Work required: Transcription should be exact. Include all entries.

Data for the task Block Start

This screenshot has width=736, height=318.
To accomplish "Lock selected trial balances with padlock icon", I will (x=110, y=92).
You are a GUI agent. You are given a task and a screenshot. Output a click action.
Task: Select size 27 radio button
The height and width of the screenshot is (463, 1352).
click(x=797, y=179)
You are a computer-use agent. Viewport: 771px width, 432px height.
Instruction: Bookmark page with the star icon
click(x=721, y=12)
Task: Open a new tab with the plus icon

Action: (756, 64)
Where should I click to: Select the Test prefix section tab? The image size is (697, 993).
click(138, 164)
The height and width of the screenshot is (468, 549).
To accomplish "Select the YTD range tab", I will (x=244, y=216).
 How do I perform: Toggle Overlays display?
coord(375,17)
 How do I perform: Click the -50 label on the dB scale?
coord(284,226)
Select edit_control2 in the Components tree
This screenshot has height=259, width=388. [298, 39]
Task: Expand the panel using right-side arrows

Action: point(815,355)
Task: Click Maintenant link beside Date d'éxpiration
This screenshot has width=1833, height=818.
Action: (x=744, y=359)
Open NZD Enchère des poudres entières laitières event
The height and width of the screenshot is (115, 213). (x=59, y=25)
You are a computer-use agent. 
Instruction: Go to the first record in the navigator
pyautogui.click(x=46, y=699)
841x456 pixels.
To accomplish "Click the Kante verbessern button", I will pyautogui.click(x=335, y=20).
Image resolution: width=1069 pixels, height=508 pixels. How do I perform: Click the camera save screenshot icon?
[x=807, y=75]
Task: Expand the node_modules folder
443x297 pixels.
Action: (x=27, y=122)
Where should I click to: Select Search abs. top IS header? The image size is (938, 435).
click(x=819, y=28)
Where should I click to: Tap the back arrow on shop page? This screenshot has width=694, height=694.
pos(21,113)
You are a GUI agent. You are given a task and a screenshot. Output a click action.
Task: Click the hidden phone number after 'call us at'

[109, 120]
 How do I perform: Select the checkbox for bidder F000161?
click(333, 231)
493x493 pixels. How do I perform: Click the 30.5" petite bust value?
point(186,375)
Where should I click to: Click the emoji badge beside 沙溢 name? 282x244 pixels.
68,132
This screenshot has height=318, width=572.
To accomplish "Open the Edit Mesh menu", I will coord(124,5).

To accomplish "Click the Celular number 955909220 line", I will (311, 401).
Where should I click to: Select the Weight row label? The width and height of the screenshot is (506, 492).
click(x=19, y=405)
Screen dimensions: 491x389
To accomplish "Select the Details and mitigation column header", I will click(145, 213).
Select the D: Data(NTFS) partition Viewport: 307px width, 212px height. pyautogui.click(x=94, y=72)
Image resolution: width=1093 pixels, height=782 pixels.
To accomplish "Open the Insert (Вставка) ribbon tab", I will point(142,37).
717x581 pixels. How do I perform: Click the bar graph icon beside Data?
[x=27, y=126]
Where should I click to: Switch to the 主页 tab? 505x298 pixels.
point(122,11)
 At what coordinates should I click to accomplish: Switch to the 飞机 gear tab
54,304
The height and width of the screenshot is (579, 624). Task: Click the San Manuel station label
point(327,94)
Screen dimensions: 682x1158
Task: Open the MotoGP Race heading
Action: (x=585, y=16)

Data for the task Block End

Answer for the task:
This screenshot has width=736, height=318.
To accomplish "Lock selected trial balances with padlock icon", I will (x=110, y=92).
You are a GUI agent. You are given a task and a screenshot. Output a click action.
Task: Select size 27 radio button
The height and width of the screenshot is (463, 1352).
click(x=797, y=179)
You are a computer-use agent. Viewport: 771px width, 432px height.
Instruction: Bookmark page with the star icon
click(x=721, y=12)
Task: Open a new tab with the plus icon

Action: (756, 64)
Where should I click to: Select the Test prefix section tab? The image size is (697, 993).
click(138, 164)
The height and width of the screenshot is (468, 549).
To accomplish "Select the YTD range tab", I will (x=244, y=216).
 How do I perform: Toggle Overlays display?
coord(375,17)
 How do I perform: Click the -50 label on the dB scale?
coord(284,226)
Select edit_control2 in the Components tree
This screenshot has height=259, width=388. [298, 39]
Task: Expand the panel using right-side arrows

Action: point(815,355)
Task: Click Maintenant link beside Date d'éxpiration
This screenshot has width=1833, height=818.
Action: (x=744, y=359)
Open NZD Enchère des poudres entières laitières event
The height and width of the screenshot is (115, 213). (x=59, y=25)
You are a computer-use agent. 
Instruction: Go to the first record in the navigator
pyautogui.click(x=46, y=699)
841x456 pixels.
To accomplish "Click the Kante verbessern button", I will pyautogui.click(x=335, y=20).
Image resolution: width=1069 pixels, height=508 pixels. How do I perform: Click the camera save screenshot icon?
[x=807, y=75]
Task: Expand the node_modules folder
443x297 pixels.
Action: (x=27, y=122)
Where should I click to: Select Search abs. top IS header? The image size is (938, 435).
click(x=819, y=28)
Where should I click to: Tap the back arrow on shop page? This screenshot has width=694, height=694.
pos(21,113)
You are a GUI agent. You are given a task and a screenshot. Output a click action.
Task: Click the hidden phone number after 'call us at'

[109, 120]
 How do I perform: Select the checkbox for bidder F000161?
click(333, 231)
493x493 pixels. How do I perform: Click the 30.5" petite bust value?
point(186,375)
Where should I click to: Click the emoji badge beside 沙溢 name? 282x244 pixels.
68,132
This screenshot has height=318, width=572.
To accomplish "Open the Edit Mesh menu", I will coord(124,5).

To accomplish "Click the Celular number 955909220 line", I will (311, 401).
Where should I click to: Select the Weight row label? The width and height of the screenshot is (506, 492).
click(x=19, y=405)
Screen dimensions: 491x389
To accomplish "Select the Details and mitigation column header", I will click(145, 213).
Select the D: Data(NTFS) partition Viewport: 307px width, 212px height. pyautogui.click(x=94, y=72)
Image resolution: width=1093 pixels, height=782 pixels.
To accomplish "Open the Insert (Вставка) ribbon tab", I will point(142,37).
717x581 pixels. How do I perform: Click the bar graph icon beside Data?
[x=27, y=126]
Where should I click to: Switch to the 主页 tab? 505x298 pixels.
point(122,11)
 At what coordinates should I click to accomplish: Switch to the 飞机 gear tab
54,304
The height and width of the screenshot is (579, 624). Task: Click the San Manuel station label
point(327,94)
Screen dimensions: 682x1158
Task: Open the MotoGP Race heading
Action: (x=585, y=16)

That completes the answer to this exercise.